Launch of exiting £2.5m rivers scheme in Stafford

Colin Hayes.

Staffordshire Wildlife Trust is excited to announce the launch of a £2.5 million scheme in Stafford that will alleviate flooding around rivers in the area as well as encourage a range of wildlife such as otters and lapwing. Improving public connections to nature is also a large part of the scheme by upgrading access to sites and creating more green spaces for families to enjoy.

The scheme has been given a boost thanks to a £150,000 donation from Highways England which will fund an environmental feasibility study that is already under way to develop, plan and cost a five-year plan for the exciting Stafford Brooks Project.

In partnership with Staffordshire Wildlife Trust, Highways England, Stafford Borough Council and the Environment Agency the project will make vast improvements to habitats surrounding the Sow and Penk Rivers. 25 sites will be identified which can be improved for biodiversity, flood mitigation and water quality.

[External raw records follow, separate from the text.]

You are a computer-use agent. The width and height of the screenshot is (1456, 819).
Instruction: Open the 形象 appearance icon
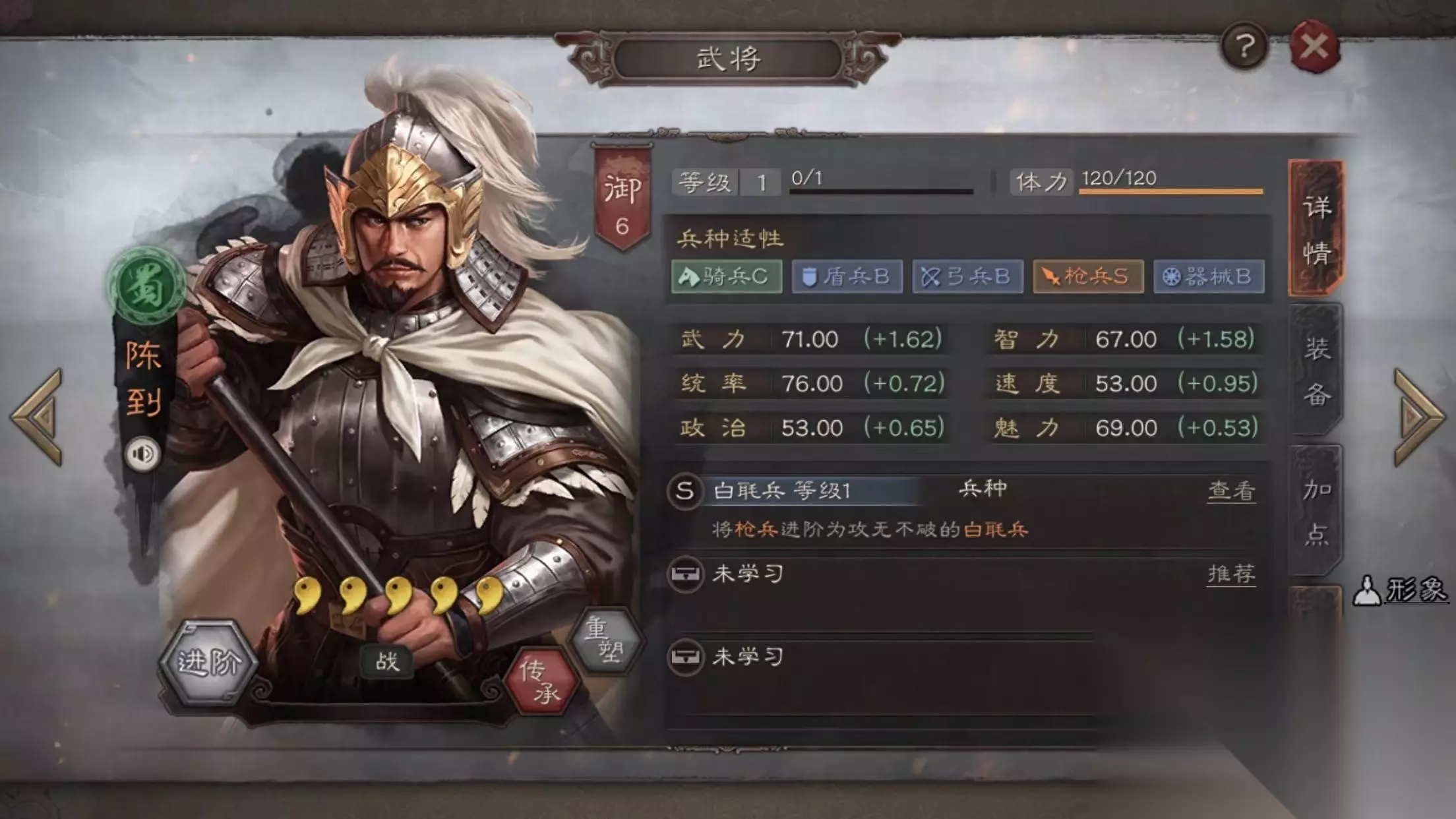[x=1401, y=590]
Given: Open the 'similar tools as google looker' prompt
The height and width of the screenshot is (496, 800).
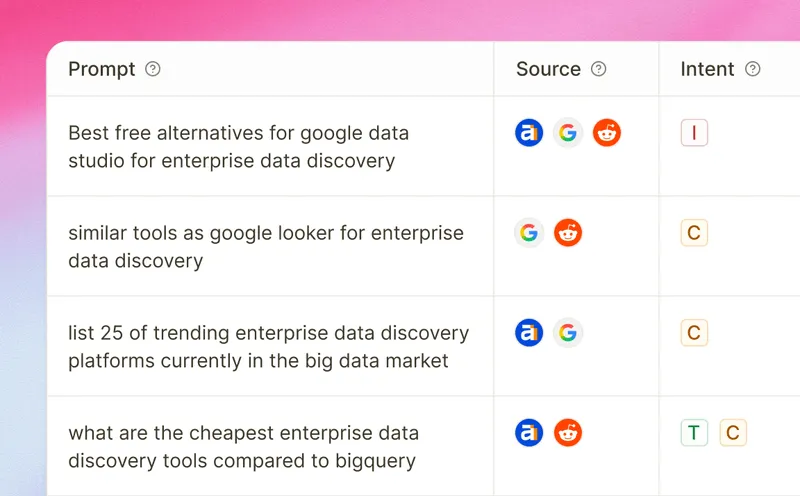Looking at the screenshot, I should pyautogui.click(x=266, y=247).
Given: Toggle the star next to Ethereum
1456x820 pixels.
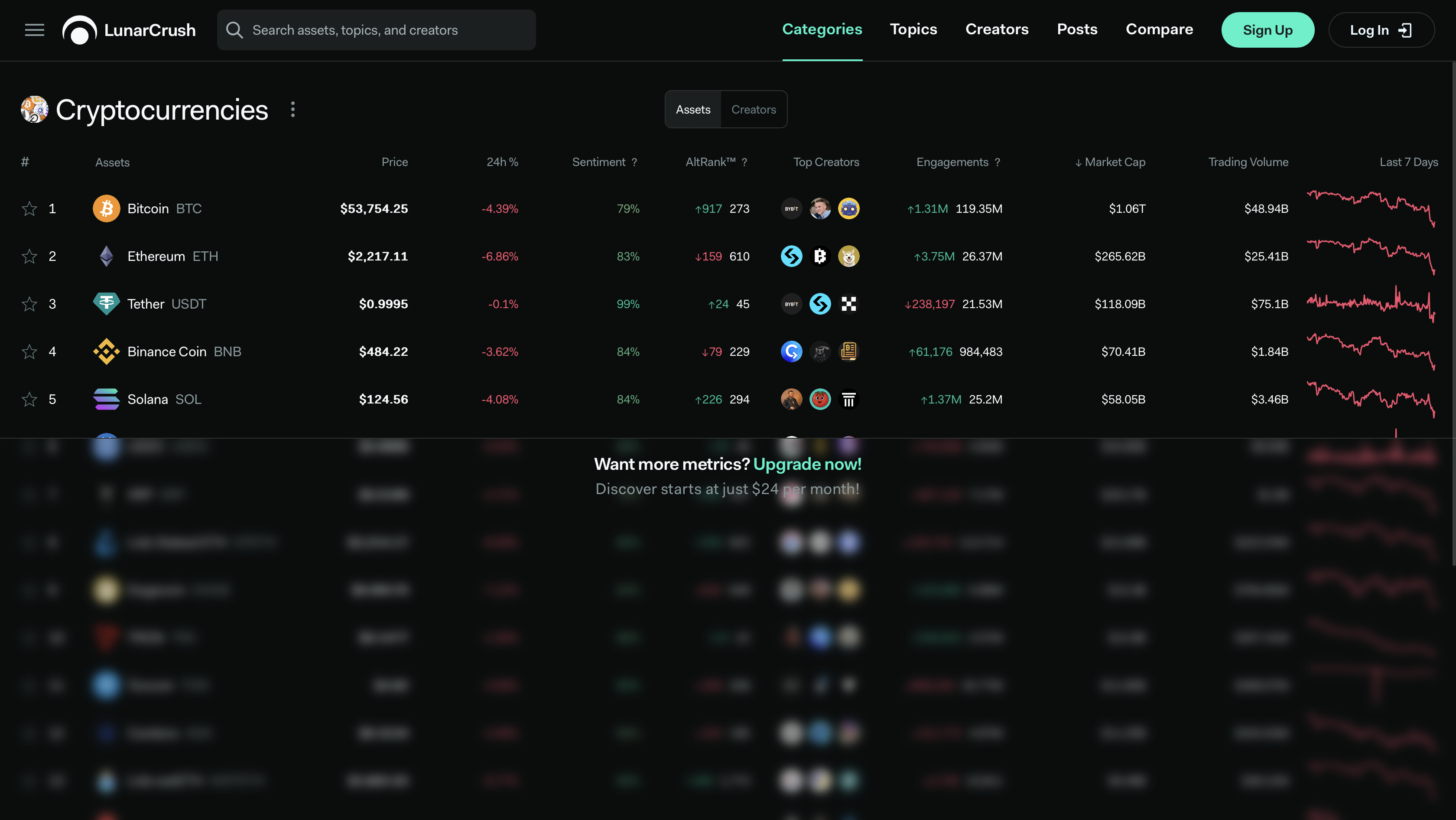Looking at the screenshot, I should pyautogui.click(x=29, y=257).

Action will then be taken to help join up some sites so habitats are more resilient and wildlife less isolated.

The scheme that will restore and create new habitats across sites including Doxey Marshes, Kingsmead Marsh and Radford Meadows supports the launch of the Trusts recent appeal, 30 by 30 which aims to have 30% of the county put aside for nature’s recovery by 2030.

Stafford Brooks

Credit: Victoria Bunter 

Restored sites could become home to a variety of wildlife including otter, wading birds such as lapwing and snipe and a range of amphibians as well as them acting as a key contributor in mitigating the effects of flooding.

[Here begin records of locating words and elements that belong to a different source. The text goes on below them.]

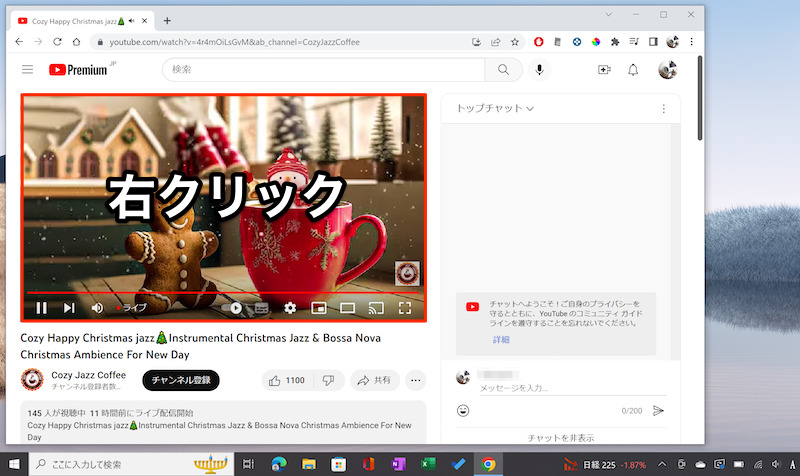
Task: Enter fullscreen mode in the player
Action: tap(405, 308)
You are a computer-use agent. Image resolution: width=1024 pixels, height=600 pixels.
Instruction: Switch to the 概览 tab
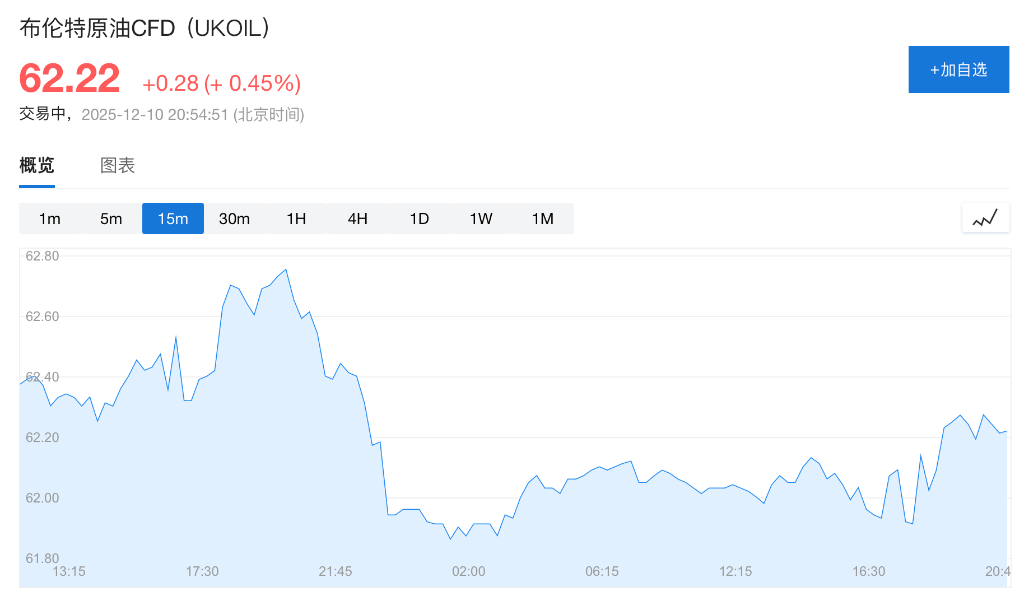[x=37, y=166]
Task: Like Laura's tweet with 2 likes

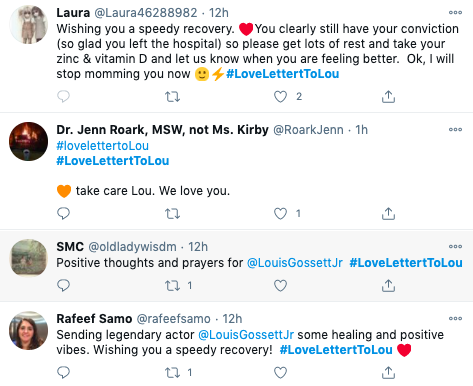Action: (280, 97)
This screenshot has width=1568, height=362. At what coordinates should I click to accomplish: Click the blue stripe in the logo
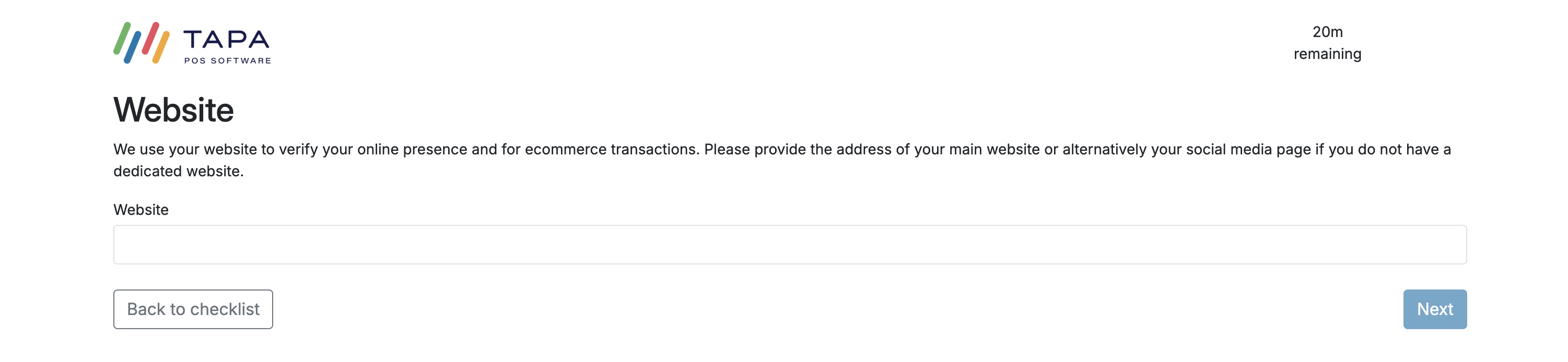click(x=132, y=47)
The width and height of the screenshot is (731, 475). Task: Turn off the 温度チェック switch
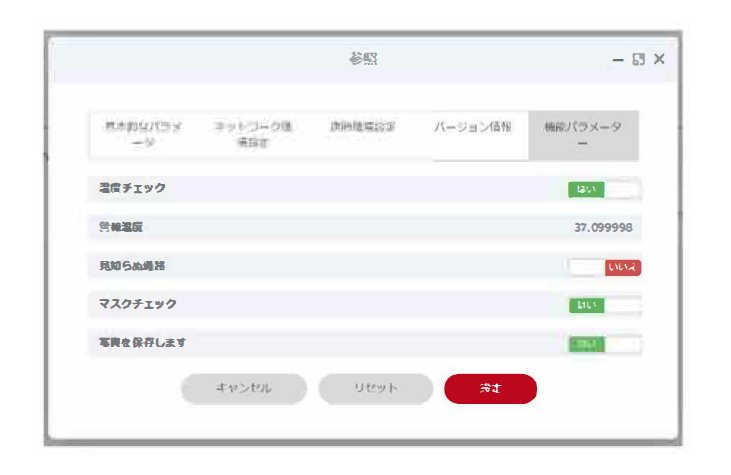pyautogui.click(x=604, y=189)
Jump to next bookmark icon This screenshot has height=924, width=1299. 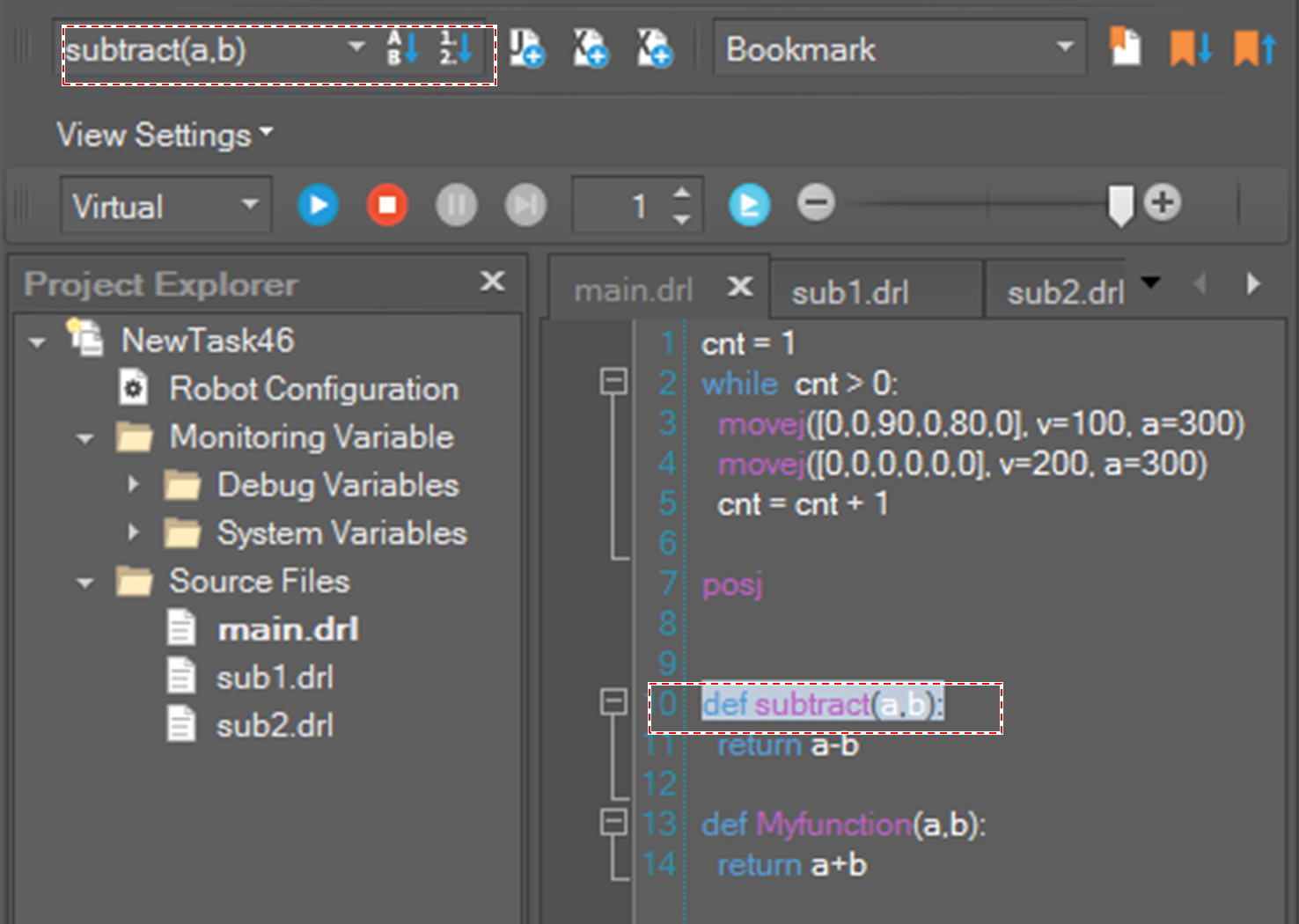click(1190, 48)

We are incredibly excited to have an opportunity to link and restore a range of sites across Stafford to improve biodiversity, water quality, flood mitigation and access as part of forming a nature recovery network for the town
Senior Conservation Manager for Staffordshire Wildlife Trust, David Cadman

Highways England spokesperson Peter Smith said:

“We are delighted to be part of this project which will enrich the town environmentally, bringing more wildlife and biodiversity around the rivers for families to enjoy as well as addressing issues with flooding.

“Highways England is very grateful to the people of Stafford for their understanding while we are carrying out the upgrade of the M6 between junctions 13 and 15. In addition to the benefits of the motorway upgrade, we are giving something back to the community with projects like Stafford Brooks, the benefits of which would be enjoyed for generations.

“It is a very worthwhile scheme and we look forward to helping deliver the results of the study.”

Borough Council cabinet member for Economic Development and Planning, Frances Beatty, said:

“This is fantastic news and a great example of how we are working alongside key partners to bring a very beneficial environmental scheme to fruition. It will see the enhancement and restoration of Kingsmead Marsh, supporting a variety of flora and fauna, including local rare plants such as purple loosestrife and brown sedge.

“Our green spaces have great potential and by working on them collectively we can create a green recovery for the town that benefits people and wildlife for now and the future. One of the council’s top priorities is Climate Change and we have recently approved a Climate Change and Green Recovery Strategy – and this work will support our aims within the plan.”

Madeleine Gardner, Catchment Coordinator at the Environment Agency said:

“It’s great to be a part of this exciting project. Urban rivers and streams are a vital habitat for wildlife and the restoration of them can significantly improve river ecology and water quality.

“This project will not only help to improve the River Sow and its tributaries but also support the health and wellbeing of local residents by providing better access to their rivers and green spaces. It will take us another step further towards delivering the 25 Year Environment Plan’s vision of ensuring that our rivers become places where wildlife can thrive.”

The grant for the study has come from the Highways England Designated Environment Fund which aims to ensure the road network works more harmoniously with its surroundings to deliver an improved environment. This includes creating new or enhancing existing habitats.